The most important human endeavor
is the striving for morality in our
actions. Our inner balance and even
our very existence depend on it. Only
morality in our actions can give beauty
and dignity to life.

~ Albert Einstein

The thing to do is to unify ourselves
with the biggest ideas that we can
compass; and realizing that our ideas
govern our ... at-one-ment with All
Power ... know that our word will bring
it to pass.

~ Ernest Holmes

The year is 2012 when I first wrote this essay and in the United States it was a Friday commonly known as Black Friday. This is always considered the day after Thanksgiving. It is the kick-off, the beginning of the season of consumption. I had never thought of over-consuming resources as a kind of violence but I read about this concept in an article by Arun Gandhi. He is the grandson of the famous Mahatma Gandhi who taught a concept of non-violence. He was blessed to study for a couple of years directly under his grandfather. He tells the story of the pencil. I share that with you now.

One day he chanced to throw away a small nub of a pencil, throwing it down into the grass along his pathway, thinking to receive from his grandfather a new one that evening. When he asked for one, his grandfather said to him "Why do you need a new pencil ? You had a perfectly good one this morning." When he told his grandfather what he had done, he was sent out with a flashlight to retrieve it. When he finally returned, his grandfather used that nub of pencil to teach his grandson about the violence of over-consuming resources.
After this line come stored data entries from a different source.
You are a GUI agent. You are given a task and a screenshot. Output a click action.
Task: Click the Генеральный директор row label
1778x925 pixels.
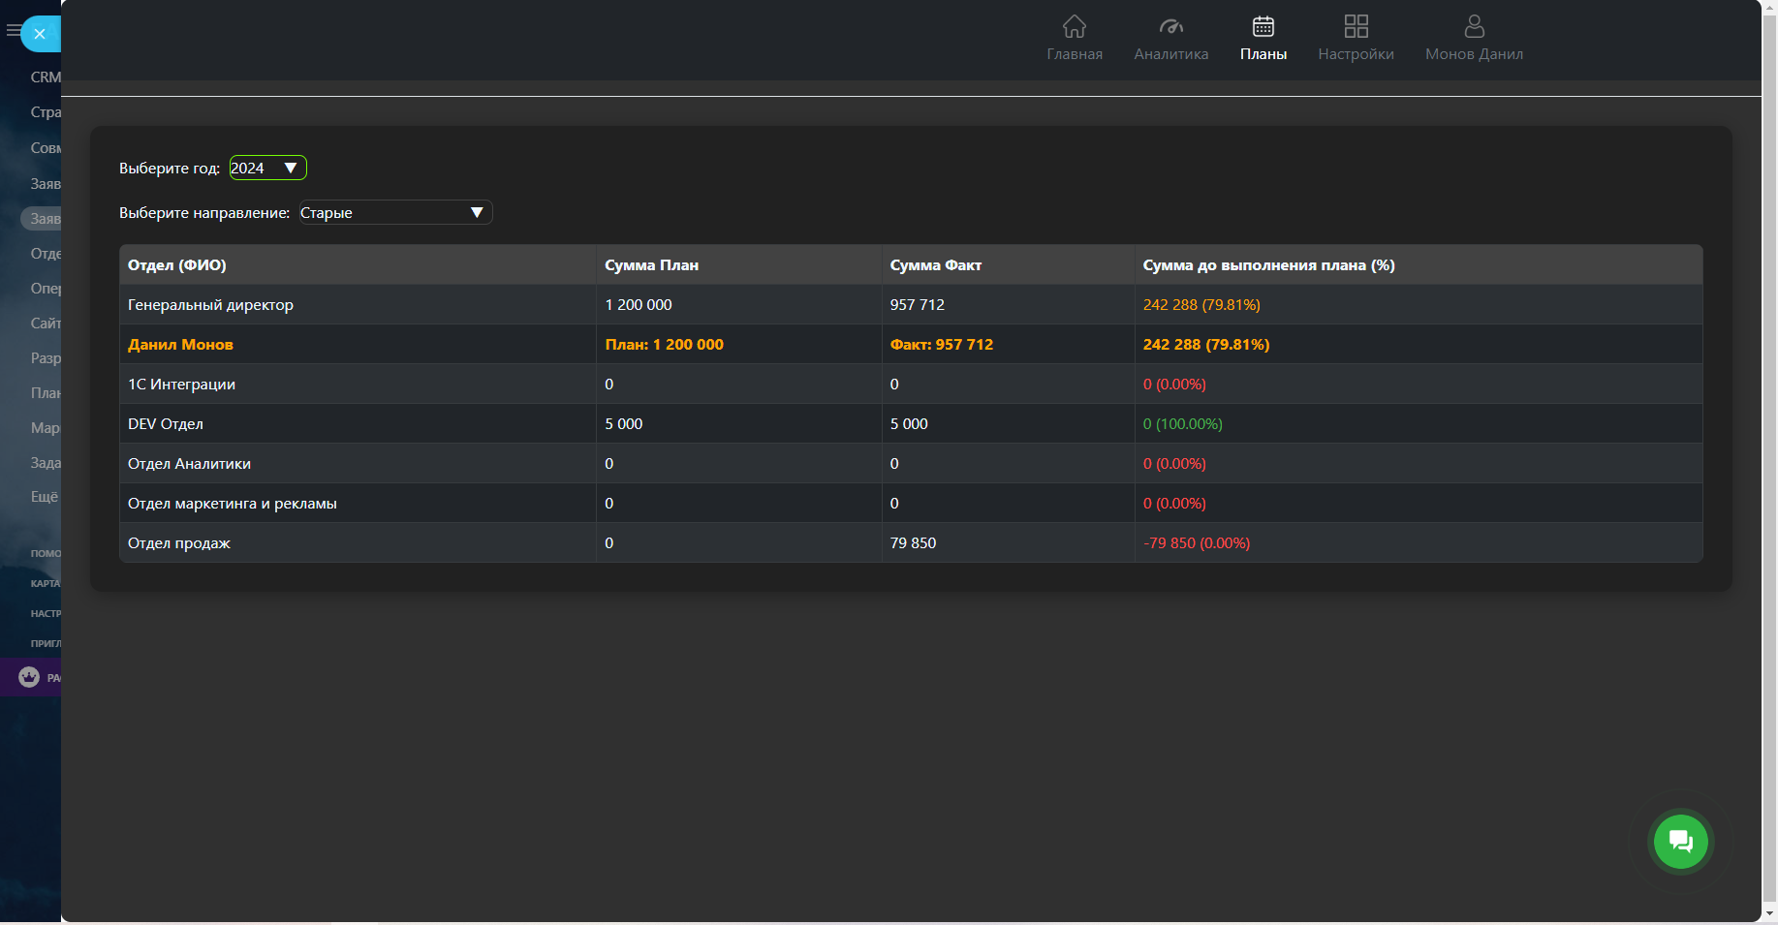[210, 305]
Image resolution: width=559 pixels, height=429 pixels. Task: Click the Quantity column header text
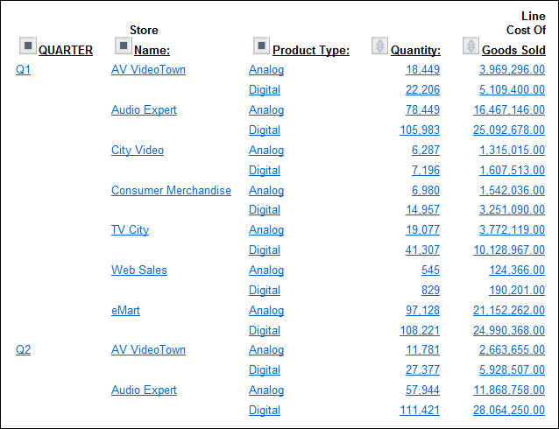pyautogui.click(x=415, y=51)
Mahatma said "The first lesson is that even in the making of a simple thing like a pencil, we use a lot of the world's natural resources. When we throw them away, we are throwing away the resources, and that is violence against nature. The second lesson is that even though we live in an affluent society, where we can afford to buy all these things in bulk, we over-consume the resources of the world. Because we over-consume them, we deprive other people in the world of these resources, and they have to do without and live in poverty — that is violence against humanity."

My husband and I share a business in which we take cast off, post-consumer materials and make something new from them. These are minor objects like milk jugs, detergent bottles and the stoppers of cork from wine bottles. I believe I am aware about resources but I know that I do not achieve the level of awareness expressed by Gandhi in this story. I try to use leftover food efficiently but if I fail to do so, I have a compost pile that feeds wild critters or returns the organic matter to the earth. Each Christmas we would give away the toys our children had outgrown to a local toy drive.  During the year we sometimes give similar objects to the women's and children's shelters in our region.

One year at Christmas, we were experiencing a severe shortage of funds.  We had to reduce by over half what we could spend on our children. I am slightly embarrassed to admit that over the years, they had toys we had bought for them that they had not even explored when the next holiday came around.  So that hard year, I found the practice of seeking less volume with more value to be a satisfying one. I did not feel that my children suffered any lack and I do recognize that they are fortunate to be growing up within a degree of affluence. Even today, the inequality of wealth points us towards yet another limited year of financial resources.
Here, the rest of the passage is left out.